• SET EXERCISE: Update the listing lines from the one containing "Task: Select the Systemnavn LARSV-PC row" down to the one containing "I will pos(833,63)." so that "crest" becomes "logo", leaving everything else unchanged, and give those lines back.

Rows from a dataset
◆ ◆ ◆

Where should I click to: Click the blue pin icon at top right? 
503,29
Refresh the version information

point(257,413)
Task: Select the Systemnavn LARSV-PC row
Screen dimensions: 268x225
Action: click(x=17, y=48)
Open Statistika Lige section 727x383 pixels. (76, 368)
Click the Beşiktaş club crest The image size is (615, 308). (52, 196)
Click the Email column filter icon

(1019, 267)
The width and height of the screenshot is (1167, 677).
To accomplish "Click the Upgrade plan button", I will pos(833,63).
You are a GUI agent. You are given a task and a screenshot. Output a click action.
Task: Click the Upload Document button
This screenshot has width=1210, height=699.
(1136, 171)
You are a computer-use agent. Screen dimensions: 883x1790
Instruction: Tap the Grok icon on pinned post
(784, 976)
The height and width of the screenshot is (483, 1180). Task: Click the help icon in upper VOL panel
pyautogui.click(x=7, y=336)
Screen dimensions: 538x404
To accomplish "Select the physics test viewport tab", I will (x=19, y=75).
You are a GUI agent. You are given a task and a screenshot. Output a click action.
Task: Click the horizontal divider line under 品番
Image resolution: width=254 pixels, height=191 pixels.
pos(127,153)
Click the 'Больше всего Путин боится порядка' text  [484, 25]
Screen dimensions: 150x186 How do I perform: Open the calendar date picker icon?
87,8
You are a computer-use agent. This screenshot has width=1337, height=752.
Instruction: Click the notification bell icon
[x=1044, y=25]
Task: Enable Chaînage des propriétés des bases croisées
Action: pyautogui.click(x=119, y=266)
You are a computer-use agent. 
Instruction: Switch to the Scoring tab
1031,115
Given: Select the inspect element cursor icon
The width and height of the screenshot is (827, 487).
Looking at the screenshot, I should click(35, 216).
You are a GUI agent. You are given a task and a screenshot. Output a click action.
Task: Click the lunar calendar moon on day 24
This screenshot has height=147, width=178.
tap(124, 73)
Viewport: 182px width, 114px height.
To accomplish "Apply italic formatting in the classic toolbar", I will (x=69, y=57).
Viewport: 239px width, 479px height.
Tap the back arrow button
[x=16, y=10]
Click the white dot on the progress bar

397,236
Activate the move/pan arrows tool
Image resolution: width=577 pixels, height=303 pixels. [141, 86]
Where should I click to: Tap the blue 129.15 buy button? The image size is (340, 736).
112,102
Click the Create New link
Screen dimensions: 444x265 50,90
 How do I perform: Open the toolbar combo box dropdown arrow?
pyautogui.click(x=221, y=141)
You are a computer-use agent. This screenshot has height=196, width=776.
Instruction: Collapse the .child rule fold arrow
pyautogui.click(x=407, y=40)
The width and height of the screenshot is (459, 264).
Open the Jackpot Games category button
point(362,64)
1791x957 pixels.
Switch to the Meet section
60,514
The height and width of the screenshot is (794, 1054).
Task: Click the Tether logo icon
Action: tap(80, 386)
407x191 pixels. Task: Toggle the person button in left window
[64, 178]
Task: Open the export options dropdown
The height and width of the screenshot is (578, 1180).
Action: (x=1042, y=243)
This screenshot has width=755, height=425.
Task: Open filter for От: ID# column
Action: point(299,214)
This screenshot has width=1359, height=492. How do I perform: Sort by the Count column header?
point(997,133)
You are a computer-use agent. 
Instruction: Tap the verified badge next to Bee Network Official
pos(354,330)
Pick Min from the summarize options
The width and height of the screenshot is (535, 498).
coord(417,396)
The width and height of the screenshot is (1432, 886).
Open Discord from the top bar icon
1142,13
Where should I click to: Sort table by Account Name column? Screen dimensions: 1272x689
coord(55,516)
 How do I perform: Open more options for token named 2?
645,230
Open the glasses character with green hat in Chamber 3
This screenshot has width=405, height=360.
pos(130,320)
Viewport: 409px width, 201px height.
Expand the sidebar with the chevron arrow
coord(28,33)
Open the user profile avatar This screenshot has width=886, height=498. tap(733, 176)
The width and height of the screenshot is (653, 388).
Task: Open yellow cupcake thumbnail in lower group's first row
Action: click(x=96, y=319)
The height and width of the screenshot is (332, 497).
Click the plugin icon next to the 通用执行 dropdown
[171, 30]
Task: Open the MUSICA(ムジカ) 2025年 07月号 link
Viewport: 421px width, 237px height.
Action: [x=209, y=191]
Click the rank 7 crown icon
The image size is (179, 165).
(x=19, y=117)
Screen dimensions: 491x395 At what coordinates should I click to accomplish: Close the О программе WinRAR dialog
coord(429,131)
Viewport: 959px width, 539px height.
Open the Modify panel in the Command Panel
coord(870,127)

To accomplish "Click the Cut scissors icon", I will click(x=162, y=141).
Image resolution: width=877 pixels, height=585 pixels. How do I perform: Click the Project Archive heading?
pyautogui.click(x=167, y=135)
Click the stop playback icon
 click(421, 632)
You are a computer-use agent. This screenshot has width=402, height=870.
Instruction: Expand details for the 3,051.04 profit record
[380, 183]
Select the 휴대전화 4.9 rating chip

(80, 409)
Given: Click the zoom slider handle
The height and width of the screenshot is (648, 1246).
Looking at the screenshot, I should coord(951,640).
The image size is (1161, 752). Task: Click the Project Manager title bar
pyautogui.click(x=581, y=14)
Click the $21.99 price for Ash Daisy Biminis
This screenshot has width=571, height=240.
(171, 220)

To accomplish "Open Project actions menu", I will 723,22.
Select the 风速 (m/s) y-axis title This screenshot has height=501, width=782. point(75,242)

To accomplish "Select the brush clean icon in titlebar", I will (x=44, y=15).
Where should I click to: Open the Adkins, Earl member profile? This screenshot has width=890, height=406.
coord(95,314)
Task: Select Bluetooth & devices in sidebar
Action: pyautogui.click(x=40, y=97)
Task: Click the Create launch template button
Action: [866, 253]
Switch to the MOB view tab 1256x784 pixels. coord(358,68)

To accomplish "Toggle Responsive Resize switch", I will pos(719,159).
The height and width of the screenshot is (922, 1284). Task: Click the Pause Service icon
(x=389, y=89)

◆ ◆ ◆

• EXERCISE SOLUTION:
Task: Select the Systemnavn LARSV-PC row
Screen dimensions: 268x225
Action: click(x=17, y=48)
Open Statistika Lige section 727x383 pixels. (76, 368)
Click the Beşiktaş club logo The image size is (615, 308). (52, 196)
Click the Email column filter icon

(1019, 267)
The width and height of the screenshot is (1167, 677).
To accomplish "Click the Upgrade plan button", I will pos(833,63).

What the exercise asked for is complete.